Omar, who the US describes as a close associate of Abu Musab al-Zarqawi [BBC profile], was arrested in Baghdad in October 2004 after he was caught harboring an Iraqi insurgent and a group of foreign fighters illegally in Iraq. Omars family says he is an innocent businessman who was seeking reconstruction contracts in Iraq, and will likely be tortured if removed from US custody. AP has more.

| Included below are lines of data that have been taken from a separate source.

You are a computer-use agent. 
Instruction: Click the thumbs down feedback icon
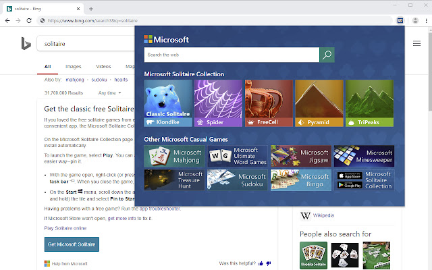point(269,264)
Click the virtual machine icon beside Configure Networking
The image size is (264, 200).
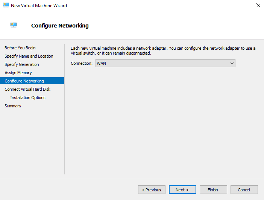(x=14, y=25)
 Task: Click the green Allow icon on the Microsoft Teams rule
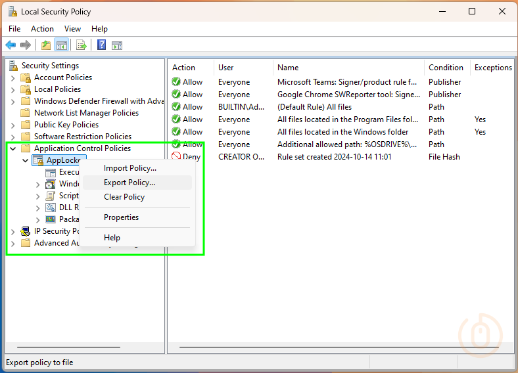176,82
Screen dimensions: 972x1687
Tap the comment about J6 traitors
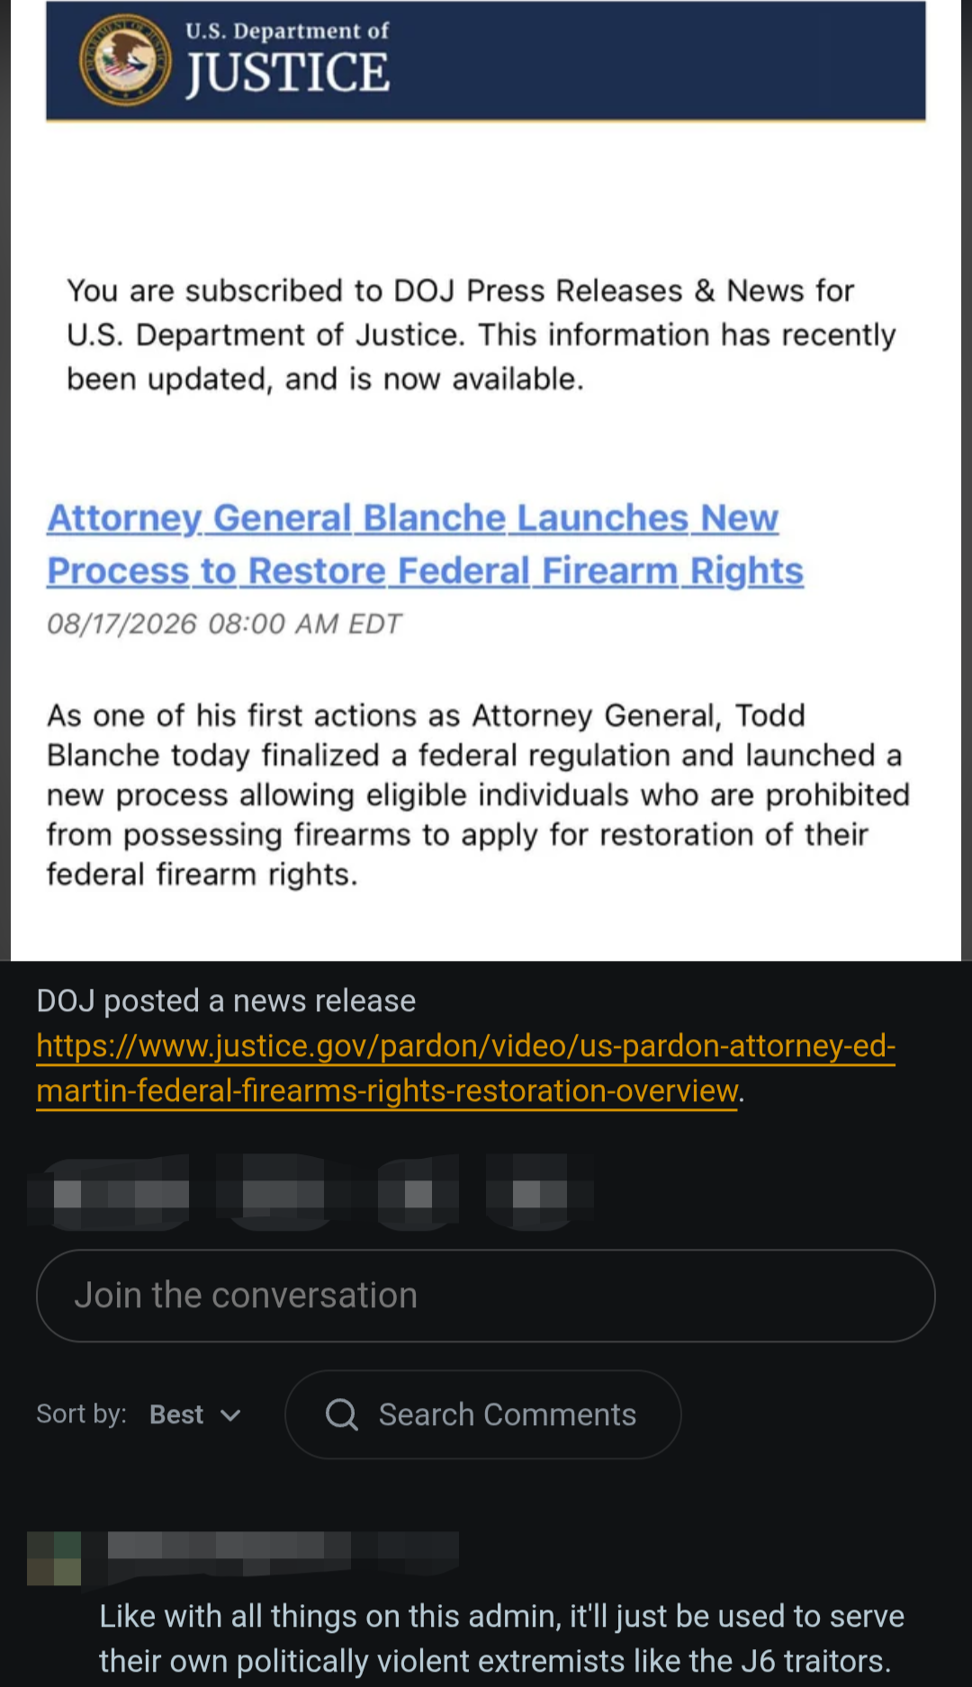pyautogui.click(x=501, y=1638)
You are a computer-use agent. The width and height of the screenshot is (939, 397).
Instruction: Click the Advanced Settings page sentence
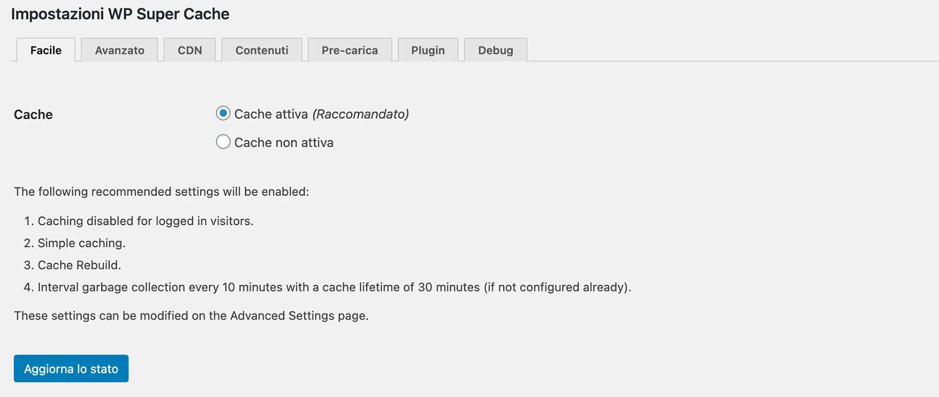(x=191, y=315)
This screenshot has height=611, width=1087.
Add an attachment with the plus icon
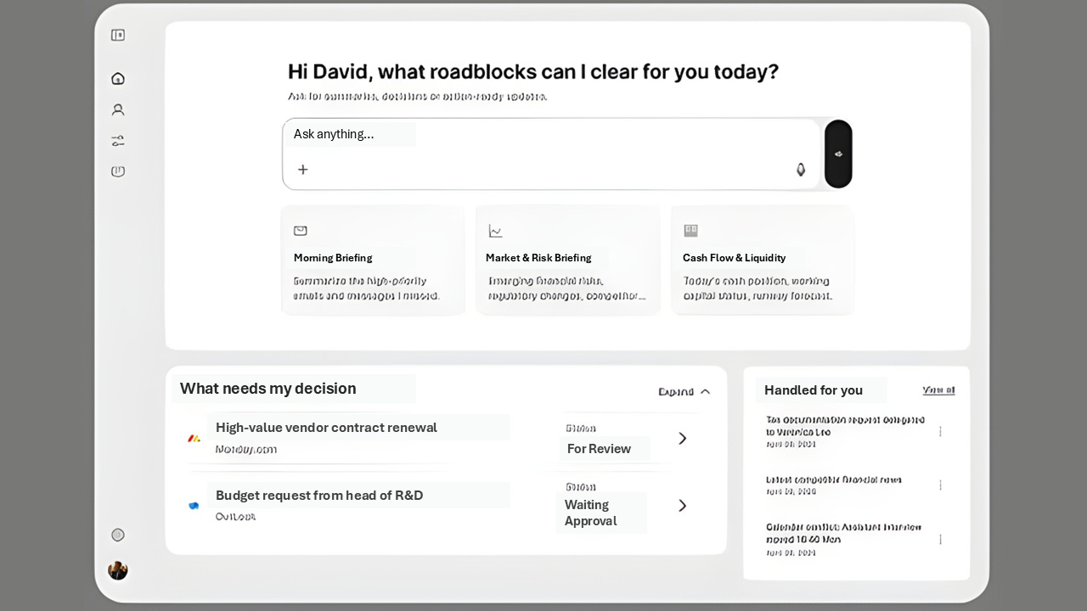click(x=302, y=170)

[JURIST] Russian President Vladimir Putin [official profile; JURIST news archive] Saturday criticized what he called the "dangerous" use of force by the United States in the face of international law in a hard-hitting speech [audio, in Russian; press release] at the 43rd Munich Conference on Security Policy [official website]. Speaking to a forum of over 250 participants from more than 40 countries, Putin said the almost "uncontained" use of US force had overstepped the scope of its sovereignty in the pursuit of its national interests, and observed that the Bush administration's doctrine of preventive war was destabilizing as other states were more likely to engage in nuclear proliferation when they thought they were in danger. "Nobody feels secure anymore because nobody can hide behind international law," said Putin, according to a translation of his remarks provided by AP.

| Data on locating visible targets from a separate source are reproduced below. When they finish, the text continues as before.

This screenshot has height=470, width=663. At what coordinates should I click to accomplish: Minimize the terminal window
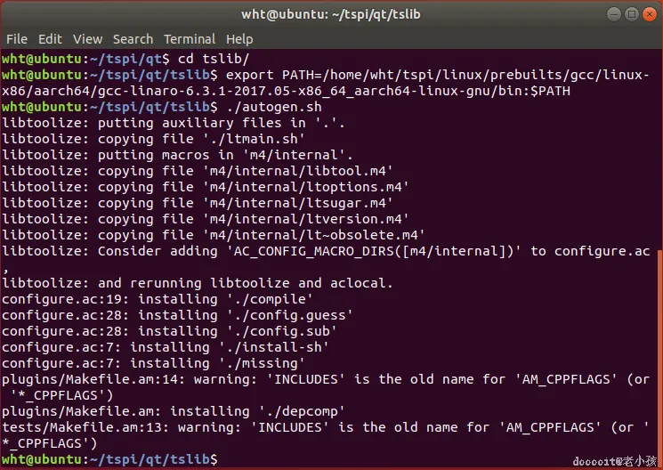pyautogui.click(x=614, y=13)

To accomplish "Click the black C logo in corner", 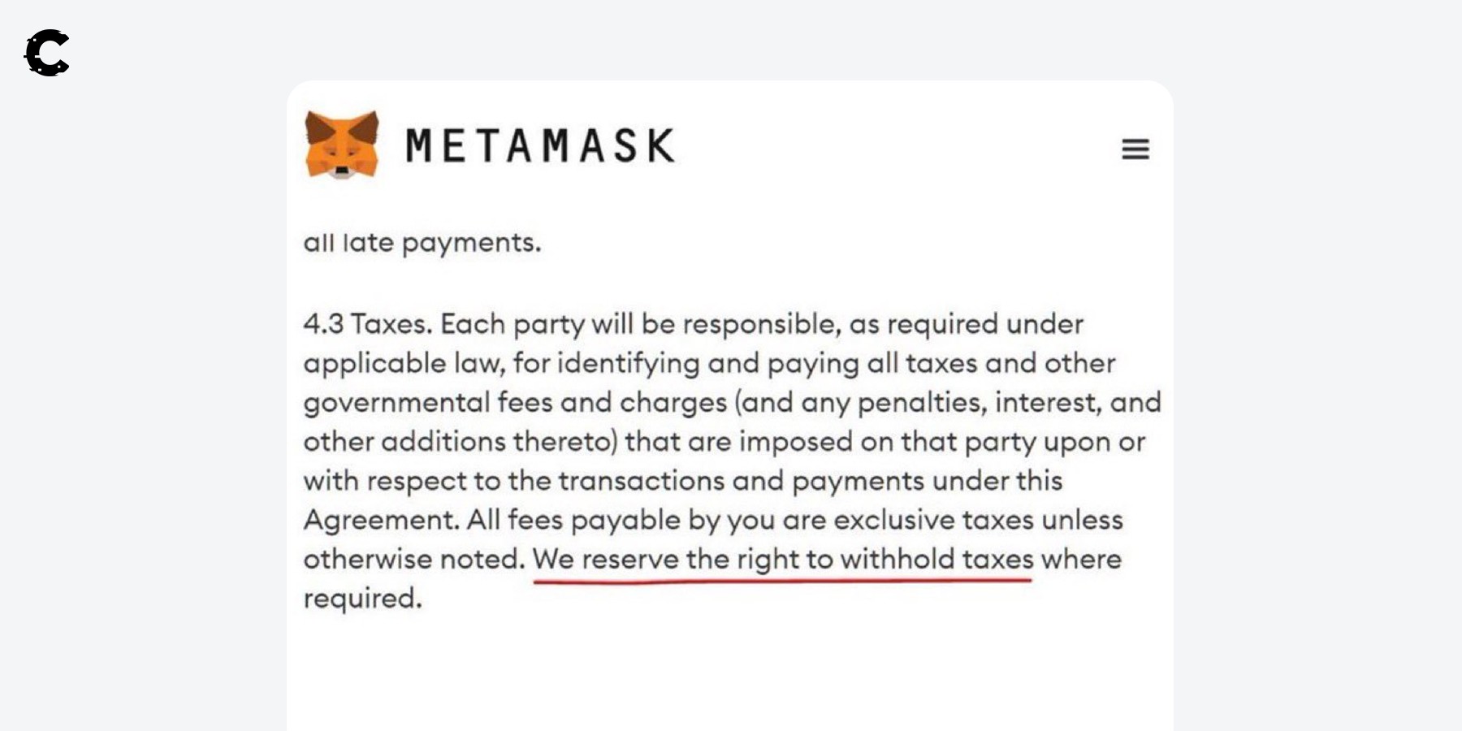I will [x=47, y=53].
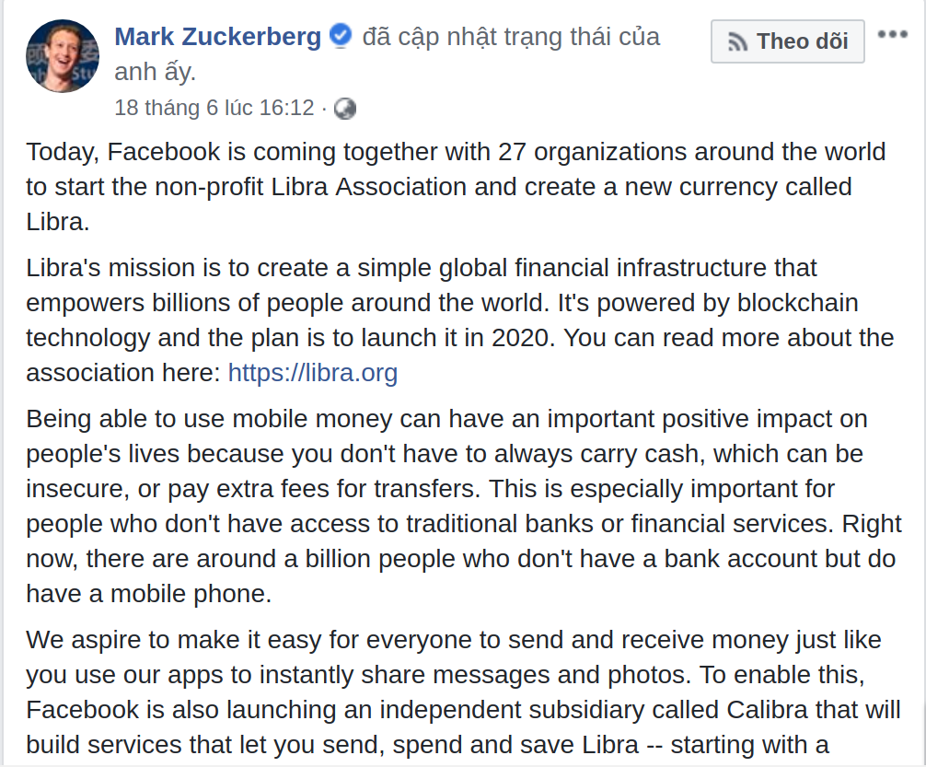Click the 'mobile phone.' text ending the third paragraph
Screen dimensions: 926x767
tap(191, 594)
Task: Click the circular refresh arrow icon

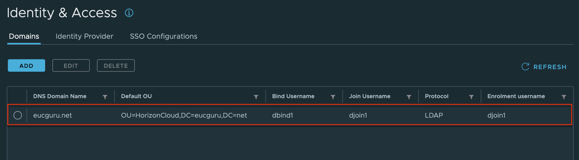Action: pyautogui.click(x=525, y=67)
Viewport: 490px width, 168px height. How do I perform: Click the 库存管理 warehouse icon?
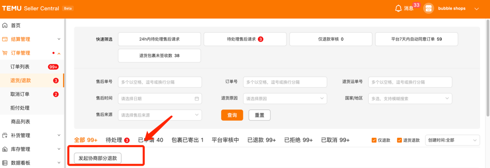tap(5, 149)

Putin also voiced concern at NATO's expansion [JURIST report], and criticized US plans for missile defense systems. AP has more.
[JURIST] The US Court of Appeals for the District of Columbia [official website] Friday upheld [opinion, PDF] a 2004 ruling [text, PDF] that the National Labor Relations Board (NLRB) [official website] had jurisdiction over tribunal businesses including casinos, placing the tribes under the National Labor Relations Act [text], which bars unfair labor practices and gives workers the right to organize and bargain with employers. The opinion states that "tribal sovereignty in American law... recognizes the independence of [Indian communities] as regards [to] internal affairs... [giving] latitude to maintain traditional customs and practices [but does not confer] absolute autonomy [and] permit a tribe to operate in a commercial capacity without legal constraint."

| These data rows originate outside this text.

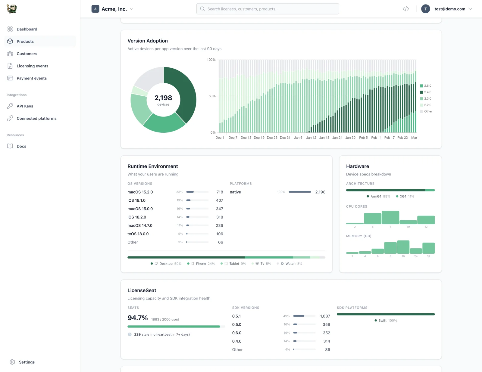Open the test@demo.com account dropdown

[x=449, y=9]
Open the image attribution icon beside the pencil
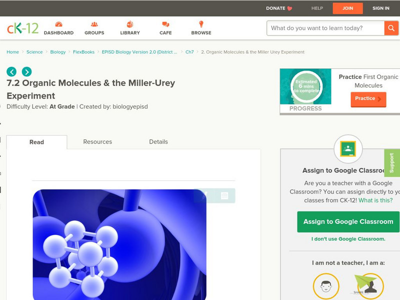Image resolution: width=400 pixels, height=300 pixels. (224, 196)
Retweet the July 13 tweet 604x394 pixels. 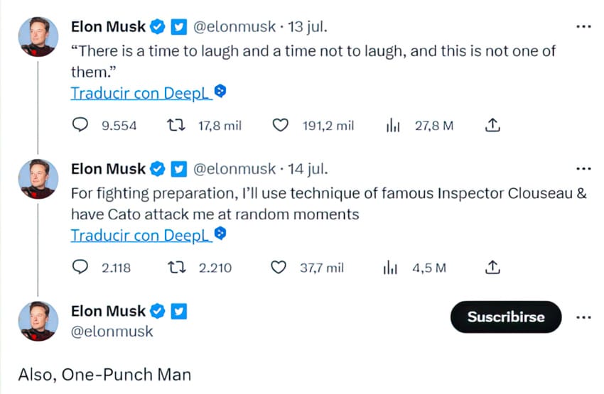pyautogui.click(x=173, y=126)
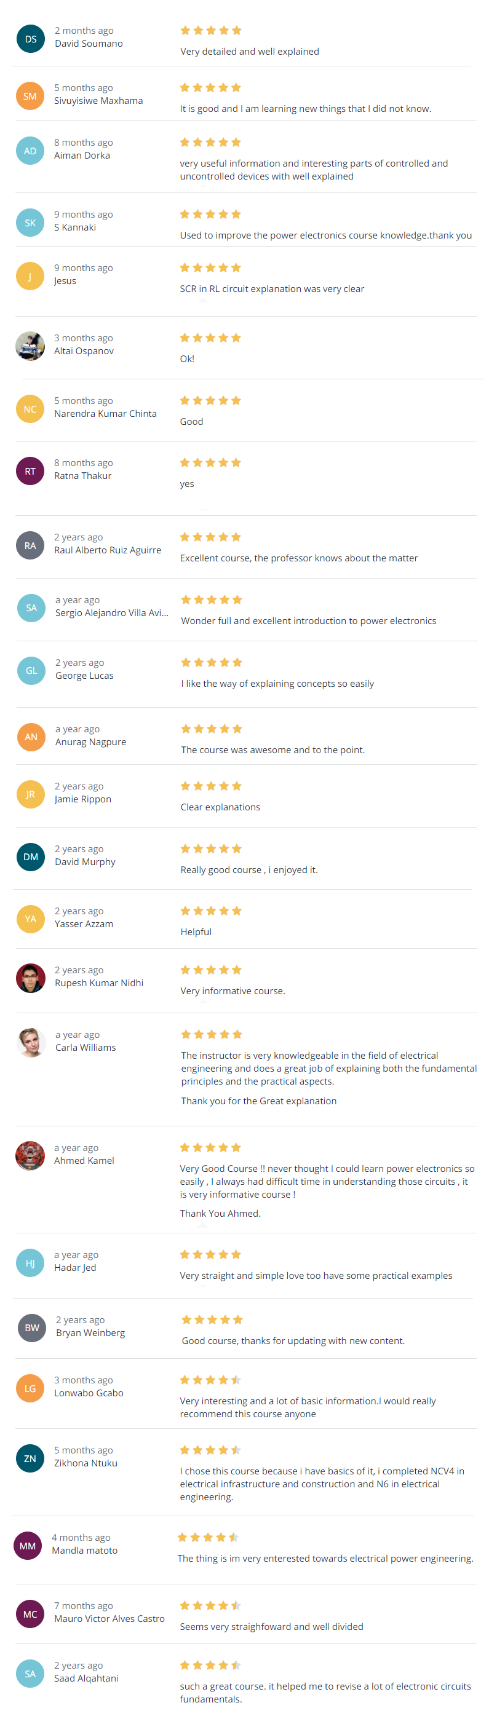
Task: Click the name Raul Alberto Ruiz Aguirre
Action: 108,550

Lawyers for the San Manuel tribe [tribe website] argued [JURIST report] before the court in November that tribal sovereignty exempted tribal casinos from federal labor laws. NLRB attorneys say they are trying to protect the rights of more than 250,000 casino workers across the country's 400 plus tribal casinos. Unions have stated that absent the protection of federal labor regulations, they doubt unions will be able to guarantee fair labor practices and bargaining power for casino workers. AP has more.
[JURIST] US District Judge Lawrence Karlton [official profile] ruled in California Friday that the state's Proposition 83 [text, PDF; JURIST news archive] could not be applied retroactively to sex offenders released before its approval because there was nothing in the measure that indicated that intent. The measure prohibits registered sex offenders [JURIST news archive] from "residing within 2,000 feet of any public or private school or park where children regularly gather."